Au premier abord, la retraite de lord Durham m’a paru une nouvelle cause d’affaiblissement pour le ministère anglais, et en elle-même et par les conséquences qu’elle peut avoir au Canada. Il est certain que le cabinet n’a pas été fort heureux sur cette question au point de vue parlementaire. Soutenu par des majorités éclatantes sur le principe du maintien de la domination britannique, à tout prix, dans les colonies de l’Amérique du Nord, il a vu ensuite modifier essentiellement, par sir Robert Peel, le projet de loi qu’il avait présenté pour régler les pouvoirs de lord Durham. Puis est survenu le bill d’indemnité au sujet de l’ordonnance du 28 juin ; et il lui a fallu encore courber la tête devant l’opposition, ce qu’il a fait de très mauvaise grâce, au risque évident de perdre l’instrument qu’il avait choisi pour la pacification du Canada, et de se faire un ennemi de plus. Maintenant, reste à savoir l’effet que produira, sur les bords du Saint-Laurent, la démission de lord Durham. N’est-il pas à craindre qu’elle ne rende quelque courage aux mécontens, qu’elle ne provoque une nouvelle explosion qui serait encore favorisée par la population des états limitrophes de l’Union ? Car le fond des sentimens n’a pas subi d’altération chez l’Américain du Nord en faveur d’une séparation complète entre l’Europe et le Nouveau-Monde, et ces sentimens trouvent, en ce moment même, un aliment de plus dans la prolongation d’un vieux différend entre l’Angleterre et les États-Unis, pour la fixation des frontières au nord et à l’ouest. Si le départ de lord Durham était le signal d’une reprise d’hostilités, si l’insurrection, comprimée l’année dernière et au commencement de celle-ci, reparaissait en force, de pareils évènemens pourraient entraîner la chute d’une administration qui, cependant, n’en serait pas aussi coupable que ses adversaires.

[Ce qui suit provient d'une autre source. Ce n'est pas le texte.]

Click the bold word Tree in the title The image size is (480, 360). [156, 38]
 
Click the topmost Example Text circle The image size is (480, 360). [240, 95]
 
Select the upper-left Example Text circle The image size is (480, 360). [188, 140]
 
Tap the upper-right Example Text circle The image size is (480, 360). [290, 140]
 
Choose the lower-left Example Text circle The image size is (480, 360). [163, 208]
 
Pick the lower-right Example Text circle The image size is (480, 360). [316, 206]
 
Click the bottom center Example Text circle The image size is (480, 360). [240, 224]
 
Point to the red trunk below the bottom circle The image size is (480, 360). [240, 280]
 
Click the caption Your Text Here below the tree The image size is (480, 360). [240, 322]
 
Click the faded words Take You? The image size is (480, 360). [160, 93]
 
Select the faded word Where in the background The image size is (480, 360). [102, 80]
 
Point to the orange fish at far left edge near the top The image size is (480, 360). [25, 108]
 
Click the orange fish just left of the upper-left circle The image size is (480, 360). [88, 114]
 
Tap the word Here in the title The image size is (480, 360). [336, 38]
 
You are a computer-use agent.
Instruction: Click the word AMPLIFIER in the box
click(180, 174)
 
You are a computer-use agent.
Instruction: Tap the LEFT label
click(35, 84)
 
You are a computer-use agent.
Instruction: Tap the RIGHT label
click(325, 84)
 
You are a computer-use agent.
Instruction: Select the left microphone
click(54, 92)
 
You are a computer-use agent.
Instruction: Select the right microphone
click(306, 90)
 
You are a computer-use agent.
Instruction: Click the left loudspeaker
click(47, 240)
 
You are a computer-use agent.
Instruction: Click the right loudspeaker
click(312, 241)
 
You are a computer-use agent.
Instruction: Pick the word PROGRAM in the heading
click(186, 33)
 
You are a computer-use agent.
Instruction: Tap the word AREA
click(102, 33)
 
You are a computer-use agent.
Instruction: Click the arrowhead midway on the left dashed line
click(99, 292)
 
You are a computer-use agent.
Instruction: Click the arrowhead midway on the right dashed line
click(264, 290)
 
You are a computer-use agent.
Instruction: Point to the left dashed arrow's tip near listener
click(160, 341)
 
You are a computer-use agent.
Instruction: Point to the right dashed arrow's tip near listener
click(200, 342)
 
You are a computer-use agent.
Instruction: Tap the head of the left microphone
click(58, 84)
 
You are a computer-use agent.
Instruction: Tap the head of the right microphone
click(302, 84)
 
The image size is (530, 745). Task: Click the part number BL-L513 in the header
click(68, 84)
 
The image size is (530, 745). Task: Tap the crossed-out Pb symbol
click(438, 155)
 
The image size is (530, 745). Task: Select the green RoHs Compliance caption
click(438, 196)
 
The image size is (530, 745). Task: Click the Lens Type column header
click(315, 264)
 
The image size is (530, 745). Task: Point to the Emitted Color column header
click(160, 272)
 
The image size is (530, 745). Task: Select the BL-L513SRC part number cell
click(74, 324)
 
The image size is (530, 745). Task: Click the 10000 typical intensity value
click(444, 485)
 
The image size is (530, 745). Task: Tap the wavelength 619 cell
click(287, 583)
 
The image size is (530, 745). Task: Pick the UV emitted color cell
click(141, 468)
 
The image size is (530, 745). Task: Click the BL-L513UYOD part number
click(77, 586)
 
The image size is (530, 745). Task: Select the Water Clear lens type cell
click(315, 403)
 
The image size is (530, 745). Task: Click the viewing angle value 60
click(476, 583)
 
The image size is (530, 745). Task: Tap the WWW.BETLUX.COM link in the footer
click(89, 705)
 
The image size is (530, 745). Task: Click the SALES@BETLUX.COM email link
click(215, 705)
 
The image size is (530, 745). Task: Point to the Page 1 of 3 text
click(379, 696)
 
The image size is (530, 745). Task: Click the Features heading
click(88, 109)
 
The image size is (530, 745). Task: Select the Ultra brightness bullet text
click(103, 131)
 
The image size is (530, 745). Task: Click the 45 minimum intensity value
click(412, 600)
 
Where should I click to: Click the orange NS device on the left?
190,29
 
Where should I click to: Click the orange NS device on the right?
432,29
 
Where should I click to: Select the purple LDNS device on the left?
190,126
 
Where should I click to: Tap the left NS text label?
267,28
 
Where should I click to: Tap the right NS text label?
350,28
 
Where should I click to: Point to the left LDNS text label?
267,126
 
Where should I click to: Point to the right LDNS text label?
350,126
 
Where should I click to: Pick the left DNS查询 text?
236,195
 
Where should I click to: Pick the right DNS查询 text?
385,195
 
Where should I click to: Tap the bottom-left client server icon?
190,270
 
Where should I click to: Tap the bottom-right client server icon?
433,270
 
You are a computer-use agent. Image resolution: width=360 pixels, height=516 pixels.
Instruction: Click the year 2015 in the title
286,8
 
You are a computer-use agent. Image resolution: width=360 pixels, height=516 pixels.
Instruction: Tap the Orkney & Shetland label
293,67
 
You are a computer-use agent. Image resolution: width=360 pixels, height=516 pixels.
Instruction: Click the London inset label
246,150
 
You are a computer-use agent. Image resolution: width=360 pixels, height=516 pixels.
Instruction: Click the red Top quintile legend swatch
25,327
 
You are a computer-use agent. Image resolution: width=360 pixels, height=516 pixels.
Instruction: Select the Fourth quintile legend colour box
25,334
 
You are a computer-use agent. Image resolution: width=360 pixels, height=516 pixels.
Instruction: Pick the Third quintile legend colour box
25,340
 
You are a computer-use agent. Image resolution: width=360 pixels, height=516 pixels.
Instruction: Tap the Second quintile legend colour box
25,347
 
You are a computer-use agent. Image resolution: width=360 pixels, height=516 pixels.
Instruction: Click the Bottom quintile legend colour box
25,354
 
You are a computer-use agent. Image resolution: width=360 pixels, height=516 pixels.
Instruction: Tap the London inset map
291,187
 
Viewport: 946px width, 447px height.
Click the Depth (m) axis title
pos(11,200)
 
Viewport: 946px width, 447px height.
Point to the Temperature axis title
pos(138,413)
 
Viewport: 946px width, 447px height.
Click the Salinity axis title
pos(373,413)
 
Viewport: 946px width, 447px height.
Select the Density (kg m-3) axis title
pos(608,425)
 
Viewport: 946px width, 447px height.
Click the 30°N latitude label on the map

Une réflexion se présente ici tout naturellement à ma pensée. On reproche quelquefois à notre chambre des députés de sacrifier les grands intérêts aux petites choses, de ne pas dignement apprécier la portée politique de certains votes, qui rejaillissent d’une manière fâcheuse sur le crédit du pays et la puissance du gouvernement au dehors. Cela est vrai ; mais notre parlement n’est pas le seul qui commette de pareilles fautes. Voilà, monsieur, le parlement anglais, exercé de plus longue date aux affaires et plus politique, dit-on, qui, pour une mesquine subtilité de légiste, servant de couvert à l’esprit de parti et à des rancunes personnelles, compromet la tranquillité d’une colonie importante, et avec elle l’intégrité de l’empire britannique. Aussi n’est-ce que justice envers les meneurs de cette intrigue, lord Brougham, lord Ellenborough et lord Lyndhurst, de répéter sur leur compte le mot d’un journal anglais : « Ces messieurs ont beaucoup d’esprit ; ils ont découvert un infaillible moyen pour faire un petit empire avec un grand. »

Je n’ai pas besoin, monsieur, de vous justifier ces longs détails. Vous jugez sans doute, comme moi, la personne de lord Durham assez importante, et la question de savoir si le Canada restera aux Anglais, assez grave pour mériter notre plus sérieuse attention. C’est assurément, après ce qui nous concerne directement, un des points les plus intéressans de l’histoire contemporaine.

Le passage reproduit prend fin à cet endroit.